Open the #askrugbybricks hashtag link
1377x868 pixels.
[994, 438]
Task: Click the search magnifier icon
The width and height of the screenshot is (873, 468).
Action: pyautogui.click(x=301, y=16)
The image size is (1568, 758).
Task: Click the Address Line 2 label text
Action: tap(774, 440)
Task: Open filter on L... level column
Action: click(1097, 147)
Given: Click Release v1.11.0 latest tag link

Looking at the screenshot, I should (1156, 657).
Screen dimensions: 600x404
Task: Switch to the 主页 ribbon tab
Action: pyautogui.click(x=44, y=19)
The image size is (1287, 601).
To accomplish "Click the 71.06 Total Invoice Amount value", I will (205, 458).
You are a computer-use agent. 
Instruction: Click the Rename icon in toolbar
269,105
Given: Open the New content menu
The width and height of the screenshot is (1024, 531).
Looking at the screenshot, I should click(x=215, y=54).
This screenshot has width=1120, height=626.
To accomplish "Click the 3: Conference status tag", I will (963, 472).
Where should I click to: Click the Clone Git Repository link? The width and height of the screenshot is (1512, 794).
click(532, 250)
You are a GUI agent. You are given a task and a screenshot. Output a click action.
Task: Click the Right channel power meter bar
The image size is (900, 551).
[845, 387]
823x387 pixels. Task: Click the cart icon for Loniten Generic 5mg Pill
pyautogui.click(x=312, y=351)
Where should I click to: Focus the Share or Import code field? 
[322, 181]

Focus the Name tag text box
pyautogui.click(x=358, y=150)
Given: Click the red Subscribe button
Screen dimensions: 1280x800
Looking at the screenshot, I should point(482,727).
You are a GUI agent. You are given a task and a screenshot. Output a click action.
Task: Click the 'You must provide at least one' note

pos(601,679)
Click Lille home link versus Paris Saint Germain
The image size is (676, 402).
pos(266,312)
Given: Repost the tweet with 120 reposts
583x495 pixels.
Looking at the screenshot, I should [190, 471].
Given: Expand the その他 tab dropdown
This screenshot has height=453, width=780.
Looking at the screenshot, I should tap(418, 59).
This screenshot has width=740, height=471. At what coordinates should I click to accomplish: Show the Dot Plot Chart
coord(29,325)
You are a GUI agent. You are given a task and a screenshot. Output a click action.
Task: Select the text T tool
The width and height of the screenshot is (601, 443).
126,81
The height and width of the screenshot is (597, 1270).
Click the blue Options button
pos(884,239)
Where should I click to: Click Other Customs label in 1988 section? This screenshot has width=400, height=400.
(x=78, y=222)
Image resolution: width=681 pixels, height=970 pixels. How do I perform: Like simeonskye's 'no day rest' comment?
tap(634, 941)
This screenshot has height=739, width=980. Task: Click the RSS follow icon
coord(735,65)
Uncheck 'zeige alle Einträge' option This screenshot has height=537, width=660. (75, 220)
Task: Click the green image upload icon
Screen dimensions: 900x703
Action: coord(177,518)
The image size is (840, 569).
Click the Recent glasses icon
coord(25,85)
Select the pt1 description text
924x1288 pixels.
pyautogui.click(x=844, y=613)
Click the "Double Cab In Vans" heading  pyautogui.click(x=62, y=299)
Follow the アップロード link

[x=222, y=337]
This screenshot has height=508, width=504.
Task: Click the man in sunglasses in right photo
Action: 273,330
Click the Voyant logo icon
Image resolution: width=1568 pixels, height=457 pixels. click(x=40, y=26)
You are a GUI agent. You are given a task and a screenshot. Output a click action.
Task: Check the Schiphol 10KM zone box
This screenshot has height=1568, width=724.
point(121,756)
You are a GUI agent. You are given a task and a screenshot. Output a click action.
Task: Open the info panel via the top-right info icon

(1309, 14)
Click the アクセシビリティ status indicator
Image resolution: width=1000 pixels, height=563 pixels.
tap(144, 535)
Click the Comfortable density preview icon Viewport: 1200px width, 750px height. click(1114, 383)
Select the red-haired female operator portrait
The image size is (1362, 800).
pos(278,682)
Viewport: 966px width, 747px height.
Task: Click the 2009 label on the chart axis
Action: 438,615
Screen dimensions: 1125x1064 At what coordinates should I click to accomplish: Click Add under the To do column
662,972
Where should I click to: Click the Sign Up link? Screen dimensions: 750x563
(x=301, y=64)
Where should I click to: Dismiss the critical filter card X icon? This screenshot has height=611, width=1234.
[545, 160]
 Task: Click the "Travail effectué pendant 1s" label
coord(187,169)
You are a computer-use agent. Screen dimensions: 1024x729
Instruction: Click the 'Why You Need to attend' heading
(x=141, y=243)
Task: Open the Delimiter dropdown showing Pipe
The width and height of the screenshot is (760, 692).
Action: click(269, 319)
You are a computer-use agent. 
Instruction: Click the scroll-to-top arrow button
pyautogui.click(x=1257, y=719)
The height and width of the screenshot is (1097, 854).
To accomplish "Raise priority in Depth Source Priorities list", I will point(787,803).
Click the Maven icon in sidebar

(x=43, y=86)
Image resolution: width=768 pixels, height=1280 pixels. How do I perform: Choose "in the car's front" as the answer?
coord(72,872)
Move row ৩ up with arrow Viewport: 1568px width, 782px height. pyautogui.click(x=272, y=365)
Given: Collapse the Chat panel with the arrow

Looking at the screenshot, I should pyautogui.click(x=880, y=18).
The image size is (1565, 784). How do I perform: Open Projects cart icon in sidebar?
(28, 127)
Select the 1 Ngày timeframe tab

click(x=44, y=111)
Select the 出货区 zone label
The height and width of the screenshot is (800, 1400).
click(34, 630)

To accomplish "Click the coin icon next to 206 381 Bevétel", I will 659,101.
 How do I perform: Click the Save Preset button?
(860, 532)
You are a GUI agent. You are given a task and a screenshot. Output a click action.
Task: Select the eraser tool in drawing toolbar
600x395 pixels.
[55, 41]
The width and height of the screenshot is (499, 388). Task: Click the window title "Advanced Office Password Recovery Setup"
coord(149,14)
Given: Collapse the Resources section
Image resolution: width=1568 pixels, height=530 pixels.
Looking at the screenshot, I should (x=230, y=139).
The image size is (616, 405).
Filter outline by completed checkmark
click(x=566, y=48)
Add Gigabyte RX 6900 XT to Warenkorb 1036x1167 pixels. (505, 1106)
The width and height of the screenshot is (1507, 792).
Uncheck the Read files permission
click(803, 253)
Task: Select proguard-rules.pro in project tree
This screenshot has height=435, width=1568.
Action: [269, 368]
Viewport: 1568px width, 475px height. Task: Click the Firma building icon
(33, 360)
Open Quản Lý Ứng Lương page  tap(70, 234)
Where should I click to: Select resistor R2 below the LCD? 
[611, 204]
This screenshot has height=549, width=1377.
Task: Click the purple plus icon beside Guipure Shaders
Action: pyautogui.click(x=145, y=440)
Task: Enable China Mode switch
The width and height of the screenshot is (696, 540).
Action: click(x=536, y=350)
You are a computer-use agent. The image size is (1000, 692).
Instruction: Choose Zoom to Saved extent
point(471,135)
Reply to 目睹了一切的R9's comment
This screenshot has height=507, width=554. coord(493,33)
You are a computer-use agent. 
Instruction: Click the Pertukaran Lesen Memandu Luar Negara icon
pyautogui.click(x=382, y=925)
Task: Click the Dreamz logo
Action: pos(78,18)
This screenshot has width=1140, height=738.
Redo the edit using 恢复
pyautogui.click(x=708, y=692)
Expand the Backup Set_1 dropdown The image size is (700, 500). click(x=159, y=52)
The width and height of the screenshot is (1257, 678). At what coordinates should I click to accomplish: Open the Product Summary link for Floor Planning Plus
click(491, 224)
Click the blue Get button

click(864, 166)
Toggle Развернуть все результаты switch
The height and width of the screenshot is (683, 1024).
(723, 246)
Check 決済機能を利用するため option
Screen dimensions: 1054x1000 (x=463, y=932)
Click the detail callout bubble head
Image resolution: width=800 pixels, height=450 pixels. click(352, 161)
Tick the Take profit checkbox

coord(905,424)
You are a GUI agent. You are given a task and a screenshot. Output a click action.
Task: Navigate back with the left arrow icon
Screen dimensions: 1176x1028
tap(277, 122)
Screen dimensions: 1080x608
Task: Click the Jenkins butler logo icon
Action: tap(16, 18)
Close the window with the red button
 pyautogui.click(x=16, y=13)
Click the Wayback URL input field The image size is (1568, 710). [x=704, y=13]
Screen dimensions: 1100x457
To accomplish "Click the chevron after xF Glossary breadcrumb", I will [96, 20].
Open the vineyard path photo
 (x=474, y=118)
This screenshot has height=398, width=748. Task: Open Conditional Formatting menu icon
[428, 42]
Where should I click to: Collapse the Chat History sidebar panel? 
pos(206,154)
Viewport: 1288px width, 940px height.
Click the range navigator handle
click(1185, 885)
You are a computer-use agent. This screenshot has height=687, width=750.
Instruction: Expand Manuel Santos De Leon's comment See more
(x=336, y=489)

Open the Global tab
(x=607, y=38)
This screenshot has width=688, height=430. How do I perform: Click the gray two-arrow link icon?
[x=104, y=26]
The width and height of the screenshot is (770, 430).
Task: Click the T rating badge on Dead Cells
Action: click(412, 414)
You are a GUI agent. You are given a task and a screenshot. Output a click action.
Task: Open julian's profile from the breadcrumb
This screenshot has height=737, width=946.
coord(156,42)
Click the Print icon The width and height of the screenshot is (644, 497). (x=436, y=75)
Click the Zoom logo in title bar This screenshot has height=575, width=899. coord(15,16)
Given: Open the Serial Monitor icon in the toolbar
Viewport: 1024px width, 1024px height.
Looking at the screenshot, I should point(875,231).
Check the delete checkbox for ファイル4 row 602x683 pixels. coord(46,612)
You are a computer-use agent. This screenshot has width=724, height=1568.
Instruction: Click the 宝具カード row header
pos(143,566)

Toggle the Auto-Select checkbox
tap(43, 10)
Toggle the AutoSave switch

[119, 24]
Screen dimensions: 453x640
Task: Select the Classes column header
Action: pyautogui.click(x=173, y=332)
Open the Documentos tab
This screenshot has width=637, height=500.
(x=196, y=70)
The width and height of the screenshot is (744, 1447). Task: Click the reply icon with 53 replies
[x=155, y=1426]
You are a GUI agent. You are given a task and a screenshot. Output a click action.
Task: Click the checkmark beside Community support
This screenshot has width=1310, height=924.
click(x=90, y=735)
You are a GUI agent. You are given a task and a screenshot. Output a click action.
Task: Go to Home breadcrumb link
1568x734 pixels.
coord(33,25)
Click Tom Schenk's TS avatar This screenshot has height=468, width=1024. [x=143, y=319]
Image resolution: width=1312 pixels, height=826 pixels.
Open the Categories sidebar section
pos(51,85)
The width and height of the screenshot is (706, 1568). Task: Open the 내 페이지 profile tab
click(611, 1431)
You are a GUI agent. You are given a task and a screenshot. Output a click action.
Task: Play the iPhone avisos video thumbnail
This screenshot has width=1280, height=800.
★ ★ ★ ★ ★ ★ ★
**What is being asked**: Your task is to restate, word for word, only those lines above that fall between the line holding "The width and height of the screenshot is (1507, 792)." and the line holding "Open Quản Lý", inclusive.

**Answer for this exercise**:
The width and height of the screenshot is (1507, 792).
Uncheck the Read files permission
click(803, 253)
Task: Select proguard-rules.pro in project tree
This screenshot has height=435, width=1568.
Action: [269, 368]
Viewport: 1568px width, 475px height. Task: Click the Firma building icon
(33, 360)
Open Quản Lý Ứng Lương page  tap(70, 234)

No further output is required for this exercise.